Can somebody explain what this text means

[Tony Johansson]

Hello!

I read in a book and it says the following.
The section is about Input validation
"When users enter data, it should be checked to see that data is valid. The
check can happen on the client and on the server. Checking the data on the
client can be done by using JavaScript. However, if the data is checked on
the client using Javascript, it should also be checked on the server,
because you can never fully trust the client. It is possible to disable
Jvascript in the browser, and hackers can use different javascript
functions. It is awfully necessary to check the data on the server. Checking
the data on the client as well leads to better performance, as no round trip
occurs to the server until the data is validated on the client."

I can't figure out when this text means. I mean the best is to validate on
the client if it's possible. I mean for example to validate that a control
has been filled in using the built in validators in .NET that is implemented
as javascript and send to the client and run in the browser. So if you for
some strange disable clientscript and set EnableClientScript=false all
validation will be done on the server side.

So it seems to me that the text is saying that you should validate both on
the client and on the server which sound really strange to me ?
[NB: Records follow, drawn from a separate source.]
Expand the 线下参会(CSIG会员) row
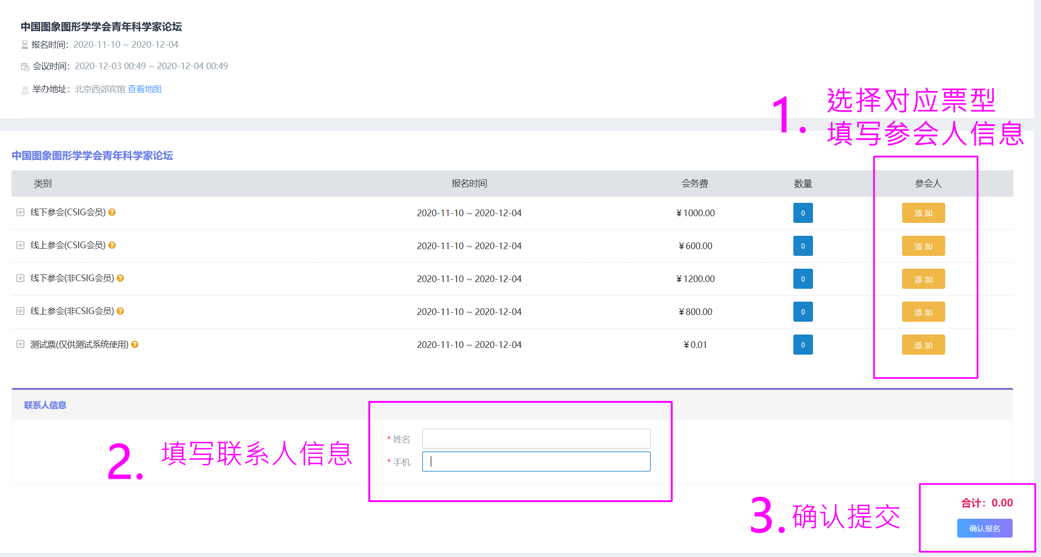point(20,212)
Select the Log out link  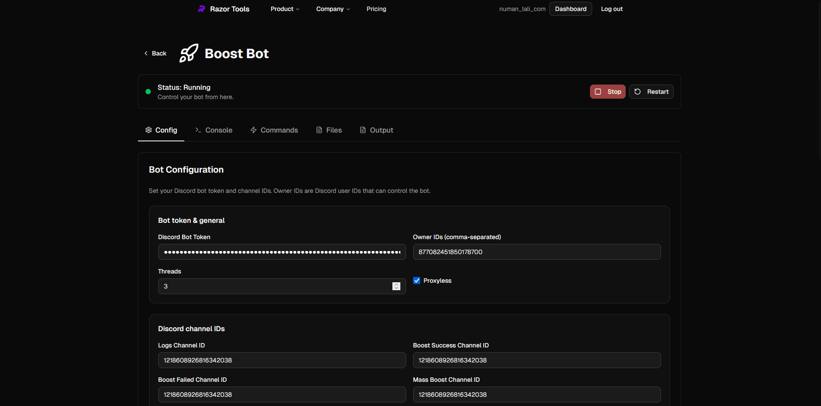(x=612, y=8)
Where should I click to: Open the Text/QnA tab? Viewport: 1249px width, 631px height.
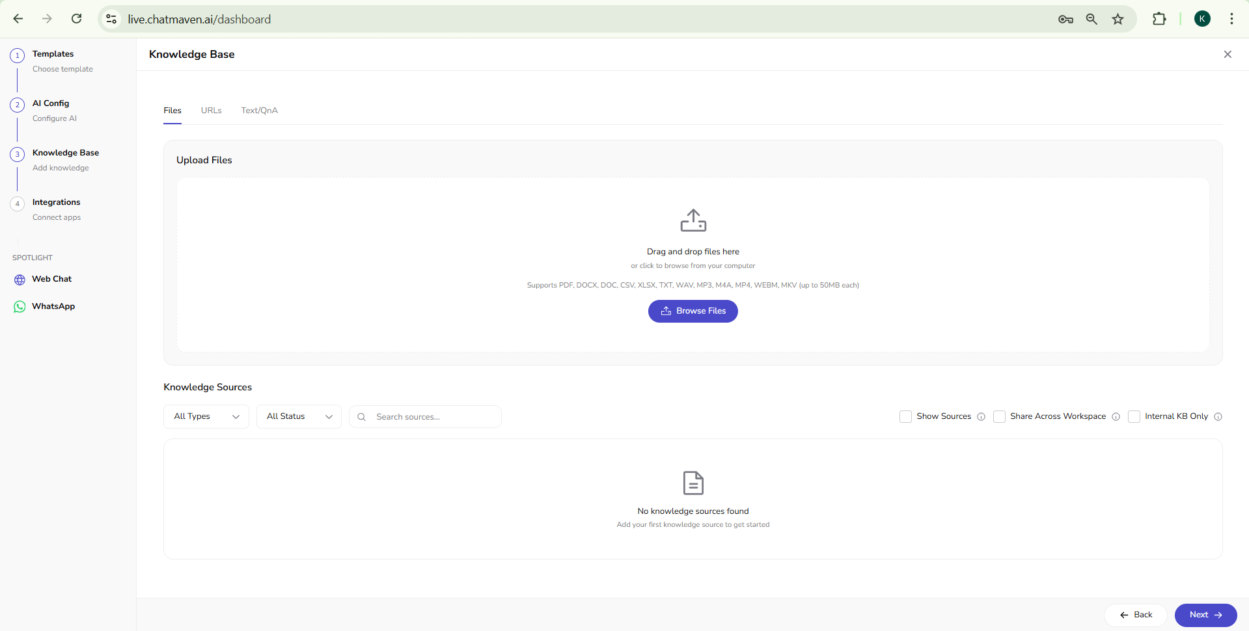coord(259,111)
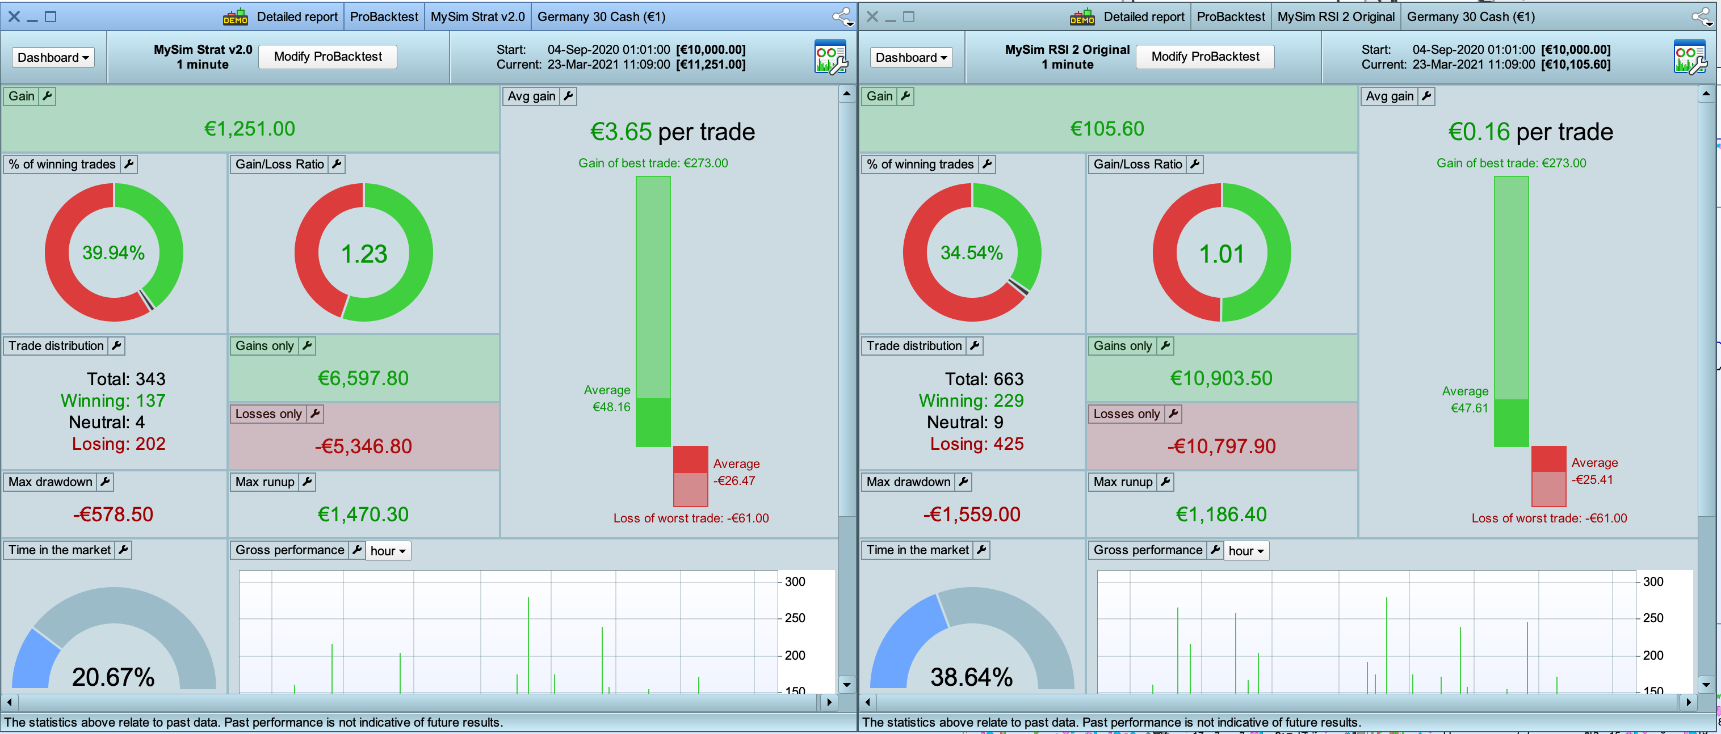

So can somebody explain what the above text mean ?

//Tony

 

[andy]

Hello!

I read in a book and it says the following.
The section is about Input validation
"When users enter data, it should be checked to see that data is valid. The
check can happen on the client and on the server. Checking the data on the
client can be done by using JavaScript. However, if the data is checked on
the client using Javascript, it should also be checked on the server,
because you can never fully trust the client. It is possible to disable
Jvascript in the browser, and hackers can use different javascript
functions. It is awfully necessary to check the data on the server. Checking
the data on the client as well leads to better performance, as no round trip
occurs to the server until the data is validated on the client."
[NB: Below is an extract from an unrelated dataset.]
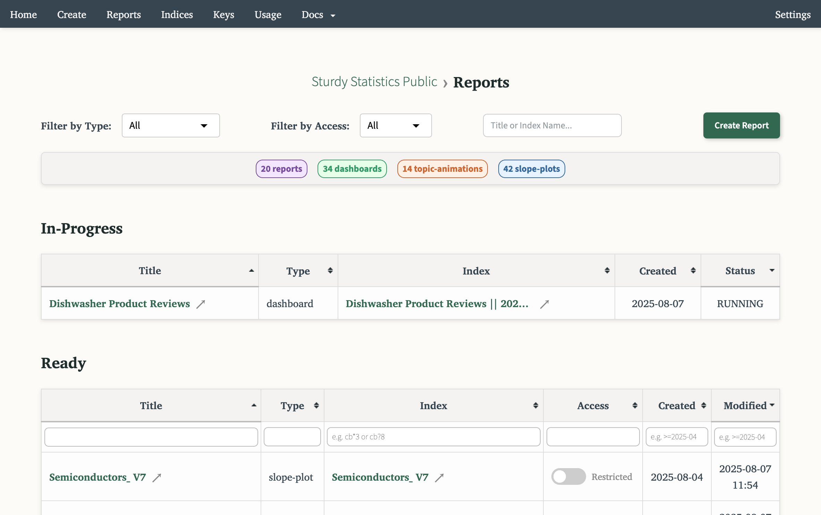Sort Ready table by Modified column
The image size is (821, 515).
(x=772, y=405)
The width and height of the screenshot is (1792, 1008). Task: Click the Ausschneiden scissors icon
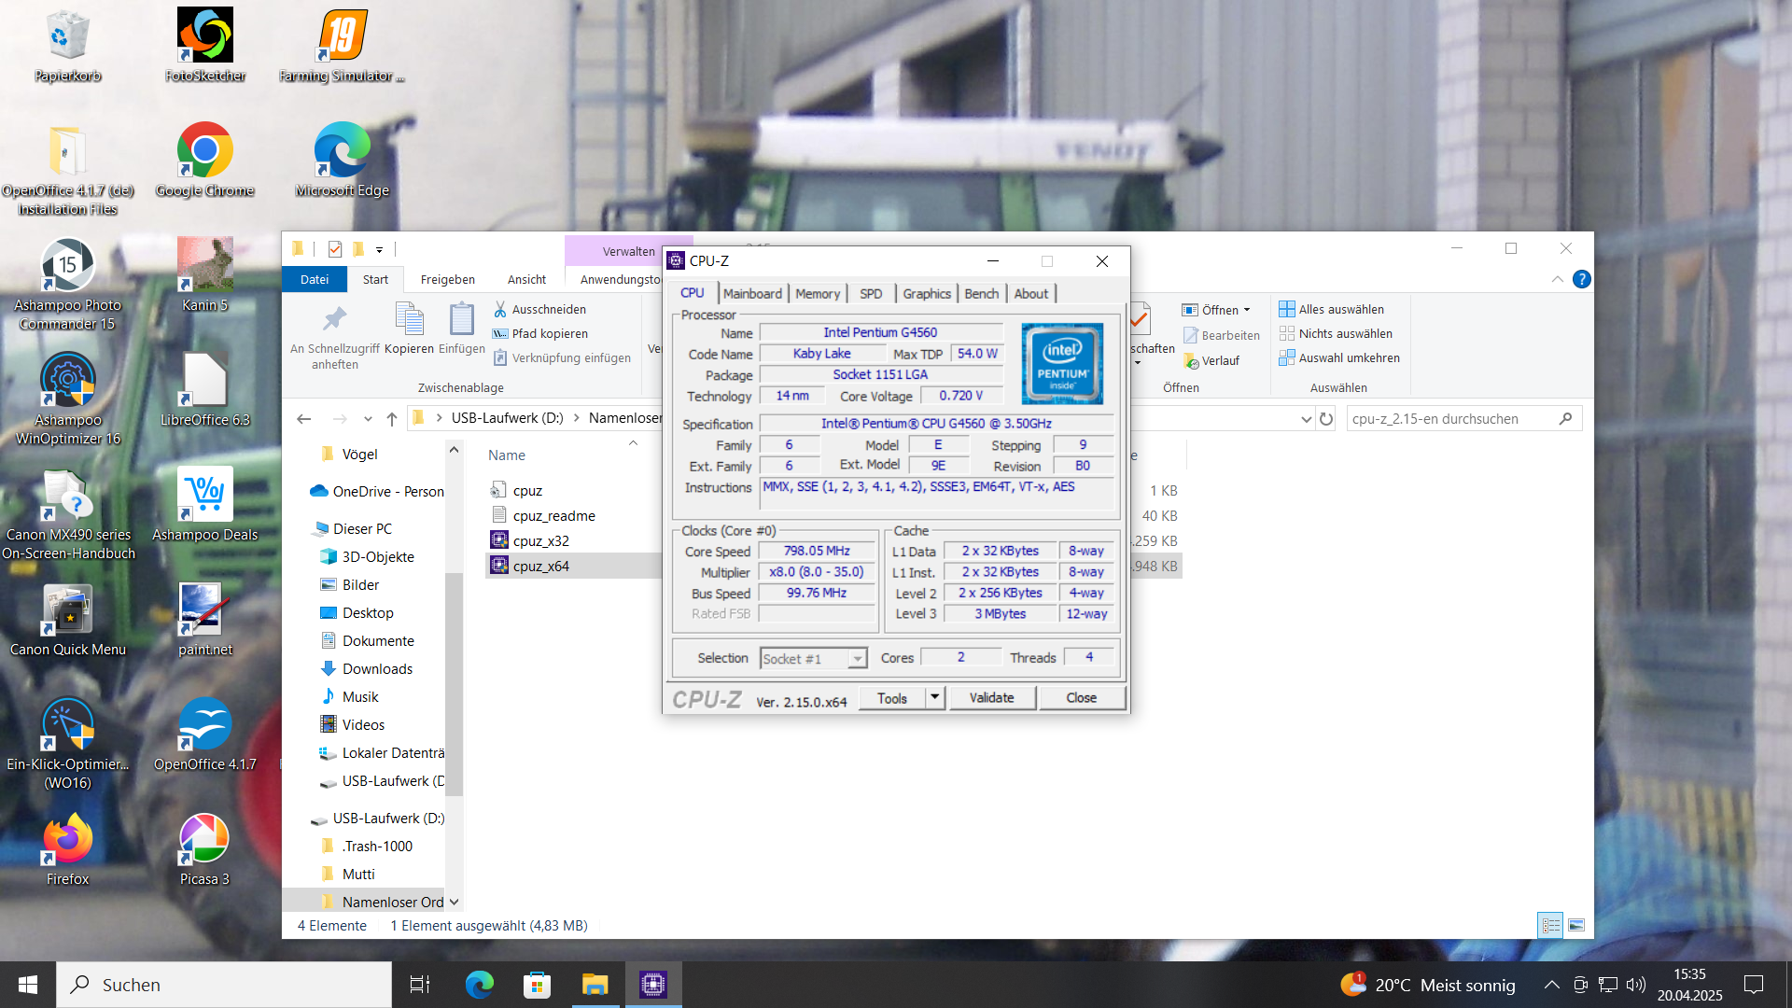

I can't figure out when this text means. I mean the best is to validate on
the client if it's possible. I mean for example to validate that a control
has been filled in using the built in validators in .NET that is implemented
as javascript and send to the client and run in the browser. So if you for
some strange disable clientscript and set  EnableClientScript=false all
validation will be done on the server side.

So it seems to me that the text is saying that you should validate both on
the client and on the server which sound really strange to me ?

So can somebody explain what the above text mean ?

//Tony

Seems pretty straight forward to me.

You should always validate as close to source as possible.
On the client that has to be javascript.
But the user can turn javascript off or he could be a naughty hacker.
Client side validation is not definitely going to happen.

So, as well as on the client you should also validate on the server.
Because whilst it's nice to give immediate feedback to the user and
make their experience nice, you also don't want data which would fail
validation to be written to your database.

You need server validation but client side validation improves user
experience.

 

[Arne Vajhøj]

You should always validate as close to source as possible.
On the client that has to be javascript.
But the user can turn javascript off or he could be a naughty hacker.
Client side validation is not definitely going to happen.

So, as well as on the client you should also validate on the server.
Because whilst it's nice to give immediate feedback to the user and
make their experience nice, you also don't want data which would fail
validation to be written to your database.

You need server validation but client side validation improves user
experience.

Well put.

The ultra short summary: server side validation for security,
client side validation for convenience.

Arne